_What this exercise asks_.
**A)** Repeat the portion of the giardiasis text between "Assemblages A and B are" and "other provinces (27-31).", inclusive.
**B)** According to the giardiasis text, in which province of Turkey did assemblage B predominate, and at what prevalence rate?

[Opening Given text section]

Assemblages A and B are the main agents responsible for human giardiasis, the latter being more prevalent. Indeed, the mean prevalence rate is 60% for assemblage B, while 35% and 5% for assemblages A and A-B mix, respectively in worldwide (7,9, 19-23). However, the occurrence of assemblages may vary from region to region. For example, the prevalence rate of assemblages A and B was found to be 73% and 2.5% in Thailand (24), 52% and 22% in Ethiopia (25), and 65% and 27.5% in Syria (26). Up to date, a few genotyping studies on giardiasis have been performed in Turkey. Assemblage A was the dominant genotype in giardiasis cases in the provinces of Kocaeli, Sivas, Manisa, and Aydin with the prevalence rates of 50%, 53%, 70.37%, and 80% respectively. However, the prevalence rate of assemblage B was 56.82% in Ankara where it was predominated, and between 20% and 31.8% in other provinces (27-31).

[Closing Given text section]
[Opening Supplied material section]

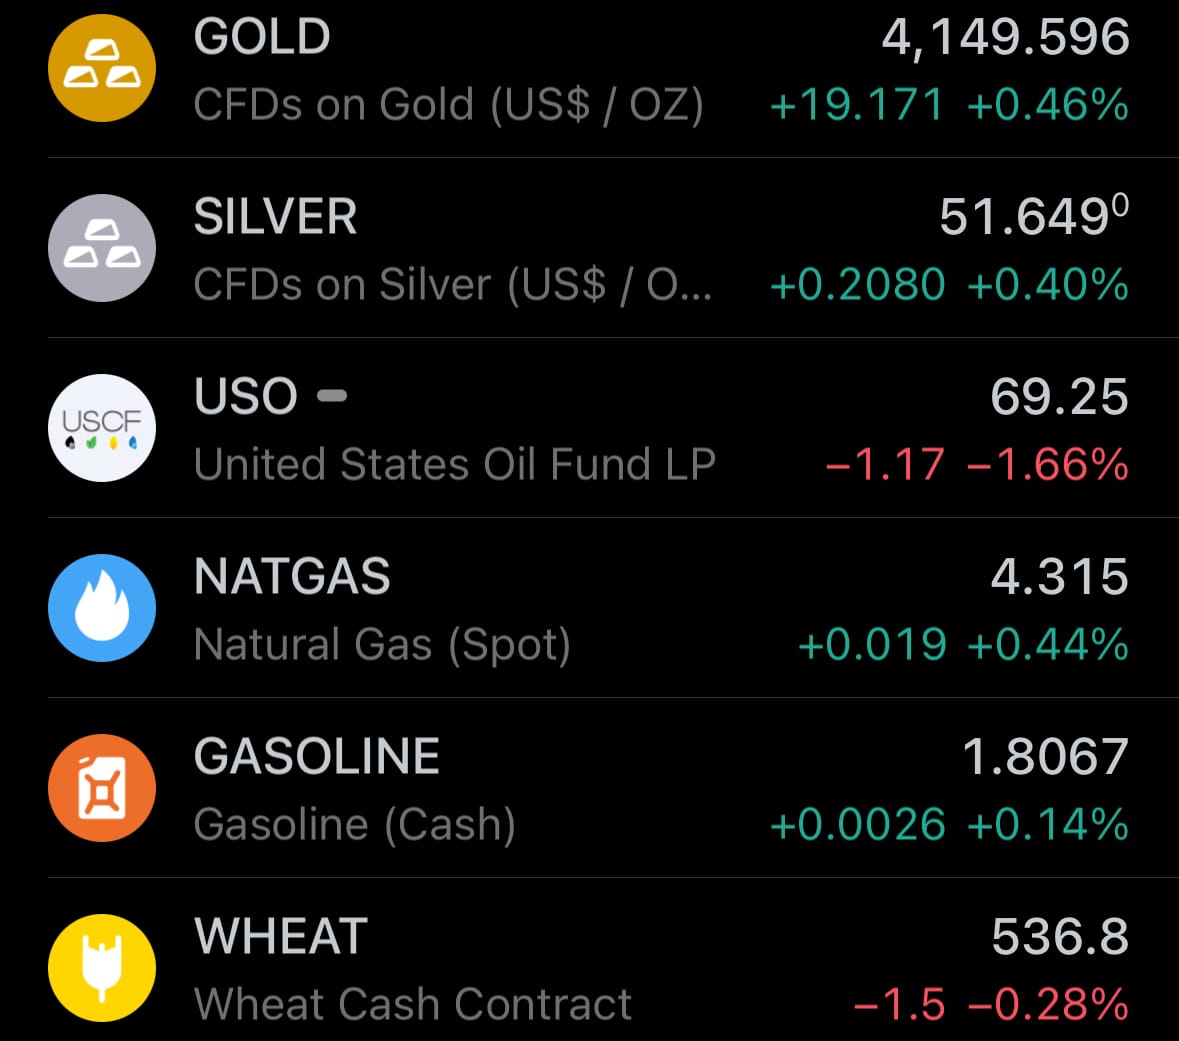The width and height of the screenshot is (1179, 1041).
Task: Select the USO ticker label
Action: click(246, 397)
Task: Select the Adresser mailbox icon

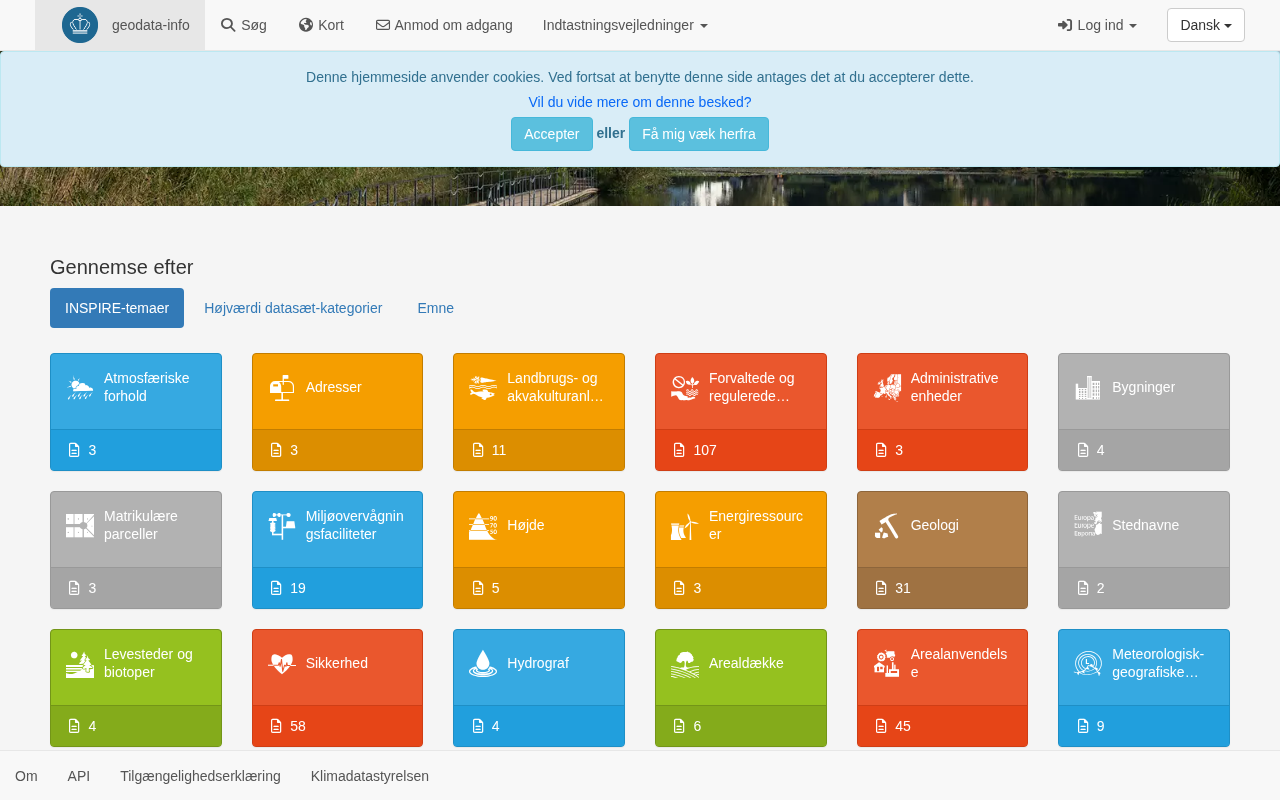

[Closing Supplied material section]

_Replies_.
**A)**
Assemblages A and B are the main agents responsible for human giardiasis, the latter being more prevalent. Indeed, the mean prevalence rate is 60% for assemblage B, while 35% and 5% for assemblages A and A-B mix, respectively in worldwide (7,9, 19-23). However, the occurrence of assemblages may vary from region to region. For example, the prevalence rate of assemblages A and B was found to be 73% and 2.5% in Thailand (24), 52% and 22% in Ethiopia (25), and 65% and 27.5% in Syria (26). Up to date, a few genotyping studies on giardiasis have been performed in Turkey. Assemblage A was the dominant genotype in giardiasis cases in the provinces of Kocaeli, Sivas, Manisa, and Aydin with the prevalence rates of 50%, 53%, 70.37%, and 80% respectively. However, the prevalence rate of assemblage B was 56.82% in Ankara where it was predominated, and between 20% and 31.8% in other provinces (27-31).

**B)** Ankara, at 56.82%.